JOB: Rewrite the entries below, swapping every "GUI agent" for "screen assistant" and leaving everything else unchanged.

+ + + +

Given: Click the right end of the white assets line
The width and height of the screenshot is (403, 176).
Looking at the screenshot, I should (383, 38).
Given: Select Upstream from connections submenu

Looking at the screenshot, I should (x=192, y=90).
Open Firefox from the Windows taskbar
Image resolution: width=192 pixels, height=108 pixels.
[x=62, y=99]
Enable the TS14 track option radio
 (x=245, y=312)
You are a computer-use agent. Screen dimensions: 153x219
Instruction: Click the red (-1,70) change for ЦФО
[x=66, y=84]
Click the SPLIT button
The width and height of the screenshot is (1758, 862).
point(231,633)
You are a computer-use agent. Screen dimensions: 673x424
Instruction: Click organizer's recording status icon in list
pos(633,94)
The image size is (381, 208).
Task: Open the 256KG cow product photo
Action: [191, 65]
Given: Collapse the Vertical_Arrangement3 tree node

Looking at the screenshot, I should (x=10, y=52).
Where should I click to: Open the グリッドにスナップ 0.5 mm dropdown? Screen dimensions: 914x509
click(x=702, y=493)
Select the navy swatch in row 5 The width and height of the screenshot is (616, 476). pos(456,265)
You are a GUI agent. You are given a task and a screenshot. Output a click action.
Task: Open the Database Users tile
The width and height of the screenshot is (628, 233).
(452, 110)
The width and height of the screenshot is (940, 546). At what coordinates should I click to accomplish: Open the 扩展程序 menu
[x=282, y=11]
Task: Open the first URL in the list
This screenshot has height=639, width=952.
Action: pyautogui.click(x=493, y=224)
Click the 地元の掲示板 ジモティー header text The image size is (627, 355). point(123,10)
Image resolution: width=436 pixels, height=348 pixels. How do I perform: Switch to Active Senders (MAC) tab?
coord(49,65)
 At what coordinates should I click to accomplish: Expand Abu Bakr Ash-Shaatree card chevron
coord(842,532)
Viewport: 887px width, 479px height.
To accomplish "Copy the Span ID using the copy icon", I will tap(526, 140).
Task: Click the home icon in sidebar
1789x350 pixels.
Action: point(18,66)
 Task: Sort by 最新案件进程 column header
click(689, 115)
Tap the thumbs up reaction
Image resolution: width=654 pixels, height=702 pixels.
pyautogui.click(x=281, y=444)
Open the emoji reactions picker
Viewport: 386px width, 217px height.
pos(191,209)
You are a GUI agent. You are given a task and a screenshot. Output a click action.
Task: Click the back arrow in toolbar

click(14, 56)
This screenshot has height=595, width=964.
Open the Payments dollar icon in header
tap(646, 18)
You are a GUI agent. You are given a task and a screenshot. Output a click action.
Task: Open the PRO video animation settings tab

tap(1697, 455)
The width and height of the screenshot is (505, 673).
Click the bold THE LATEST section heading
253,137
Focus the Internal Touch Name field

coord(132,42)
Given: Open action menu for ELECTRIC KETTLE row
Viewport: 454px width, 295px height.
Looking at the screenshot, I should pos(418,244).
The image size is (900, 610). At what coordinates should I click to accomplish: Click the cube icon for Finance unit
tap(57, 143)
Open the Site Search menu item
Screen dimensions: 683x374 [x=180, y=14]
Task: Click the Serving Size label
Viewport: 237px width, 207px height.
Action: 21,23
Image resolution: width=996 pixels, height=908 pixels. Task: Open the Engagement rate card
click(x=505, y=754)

+ + + +

RESULT FOR THIS EXERCISE:
Given: Click the right end of the white assets line
The width and height of the screenshot is (403, 176).
Looking at the screenshot, I should (383, 38).
Given: Select Upstream from connections submenu

Looking at the screenshot, I should (x=192, y=90).
Open Firefox from the Windows taskbar
Image resolution: width=192 pixels, height=108 pixels.
[x=62, y=99]
Enable the TS14 track option radio
 (x=245, y=312)
You are a computer-use agent. Screen dimensions: 153x219
Instruction: Click the red (-1,70) change for ЦФО
[x=66, y=84]
Click the SPLIT button
The width and height of the screenshot is (1758, 862).
point(231,633)
You are a computer-use agent. Screen dimensions: 673x424
Instruction: Click organizer's recording status icon in list
pos(633,94)
The image size is (381, 208).
Task: Open the 256KG cow product photo
Action: [191, 65]
Given: Collapse the Vertical_Arrangement3 tree node

Looking at the screenshot, I should (x=10, y=52).
Where should I click to: Open the グリッドにスナップ 0.5 mm dropdown? Screen dimensions: 914x509
click(x=702, y=493)
Select the navy swatch in row 5 The width and height of the screenshot is (616, 476). pos(456,265)
You are a screen assistant. You are given a task and a screenshot. Output a click action.
Task: Open the Database Users tile
The width and height of the screenshot is (628, 233).
(452, 110)
The width and height of the screenshot is (940, 546). At what coordinates should I click to accomplish: Open the 扩展程序 menu
[x=282, y=11]
Task: Open the first URL in the list
This screenshot has height=639, width=952.
Action: pyautogui.click(x=493, y=224)
Click the 地元の掲示板 ジモティー header text The image size is (627, 355). point(123,10)
Image resolution: width=436 pixels, height=348 pixels. How do I perform: Switch to Active Senders (MAC) tab?
coord(49,65)
 At what coordinates should I click to accomplish: Expand Abu Bakr Ash-Shaatree card chevron
coord(842,532)
Viewport: 887px width, 479px height.
To accomplish "Copy the Span ID using the copy icon", I will tap(526, 140).
Task: Click the home icon in sidebar
1789x350 pixels.
Action: point(18,66)
 Task: Sort by 最新案件进程 column header
click(689, 115)
Tap the thumbs up reaction
Image resolution: width=654 pixels, height=702 pixels.
pyautogui.click(x=281, y=444)
Open the emoji reactions picker
Viewport: 386px width, 217px height.
pos(191,209)
You are a screen assistant. You are given a task and a screenshot. Output a click action.
Task: Click the back arrow in toolbar

click(14, 56)
This screenshot has height=595, width=964.
Open the Payments dollar icon in header
tap(646, 18)
You are a screen assistant. You are given a task and a screenshot. Output a click action.
Task: Open the PRO video animation settings tab

tap(1697, 455)
The width and height of the screenshot is (505, 673).
Click the bold THE LATEST section heading
253,137
Focus the Internal Touch Name field

coord(132,42)
Given: Open action menu for ELECTRIC KETTLE row
Viewport: 454px width, 295px height.
Looking at the screenshot, I should pos(418,244).
The image size is (900, 610). At what coordinates should I click to accomplish: Click the cube icon for Finance unit
tap(57, 143)
Open the Site Search menu item
Screen dimensions: 683x374 [x=180, y=14]
Task: Click the Serving Size label
Viewport: 237px width, 207px height.
Action: 21,23
Image resolution: width=996 pixels, height=908 pixels. Task: Open the Engagement rate card
click(x=505, y=754)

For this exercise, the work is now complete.